Here it is. It’s something so intimate that we take as our friend. As the Buddha said, everywhere we go, we go with craving as our companion. We’ve trusted it all along. In the form of desire, he said it’s the root of all our experiences.
So as you meditate, think about why you’re here. The reason you came to the meditation may have been one thing, but maybe you might want to raise your sights to something more radical. If you want to get the most out of meditating, realize that it has an awful lot more to offer. But it’s going to challenge you. Craving, that friend you’ve been hanging around with so long, turns out to be a murderous friend. The Buddha talks about people trusting their aggregates, the aggregates they cling to. The image he gives is of someone who’s planning to kill you. They work their way into your confidence and then, when they find you in a likely place, they stab you.
Well, the same image applies to your craving. So what do you do? You can’t just say, “Drop craving,” and be done with it. You first focus your craving on the path, the qualities of mind you need to develop in order to look at the craving, to look at your more unskillful forms of craving. Realize you’ve got something better as you develop the path. That’s why this is a search for what’s skillful: the skills you can develop as you meditate, as you practice all the aspects of the training. They’re there to provide you with a relatively solid place to stay, so that you can begin to call some of your cravings into question.
Get the mind in a good state of concentration where there’s rapture and bliss that come from simply sitting here being very still, secluded from sensuality. Sensuality is the first type of craving you’ve got to watch out for, because that’s so pervasive. If you can pull the mind out of its fascination with thinking about sensual desires, sensual objects, and focus its passion here, just being inside the body, inhabiting it, that puts you in a good place to look back. You get a perspective that you wouldn’t have otherwise.

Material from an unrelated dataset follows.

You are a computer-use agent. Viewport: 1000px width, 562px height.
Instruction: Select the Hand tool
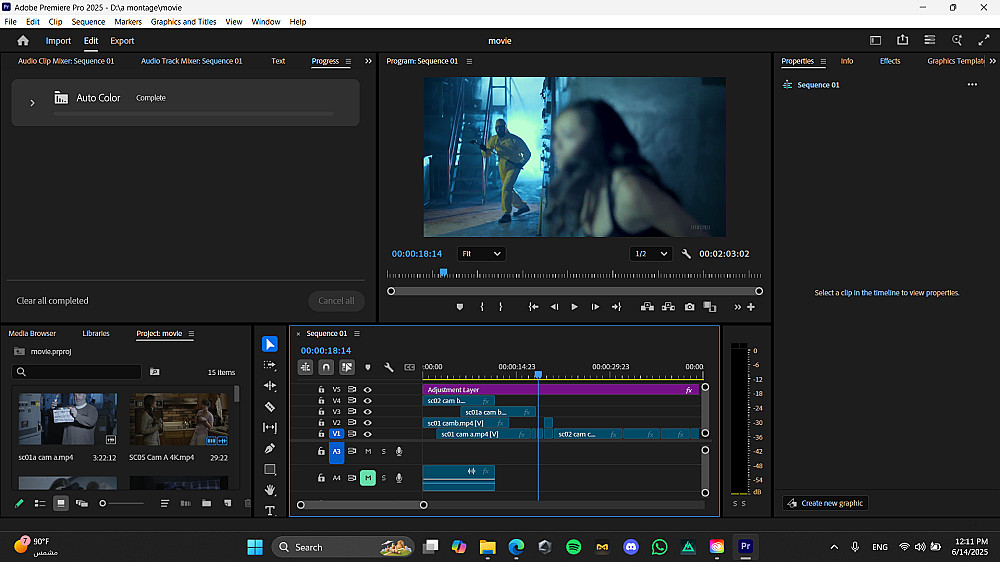tap(270, 490)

And this stillness is happiness. Usually, we get things all mixed up. We get a little thrill out of indulging in our sensual pleasures and we think that’s happiness, but as we try to maintain it, hold onto it, it just slips away. It’s just a little bit outside our grasp, just a little bit beyond what we can hold on to.
But if you can settle in here, you realize there’s a strong sense of well-being. As the Buddha said: “There is no happiness other than peace.” This is where the real happiness lies.
This isn’t even the ultimate, but it’s your first taste of what it’s like to put down some of your craving, and the peace that can come. You’re at a better position to look at what was the allure of all that sensual thinking anyhow. What did you think you were gaining from it? In terms of your self-image? In terms of your idea of holding on to something? It’s there to deny everything you think about it.
So work on this concentration. It’s the first step to developing the dispassion you need to get past the craving that otherwise will just keep pulling you on, pulling you on, pulling you on, having to come back to more aging, illness, and death. The Buddha is asking you to set your sights high. Aim high. Don’t be satisfied with just some stress reduction or a little bit of peace of mind. There’s a lot more you can accomplish. Try to get the most of what the Dhamma has to offer.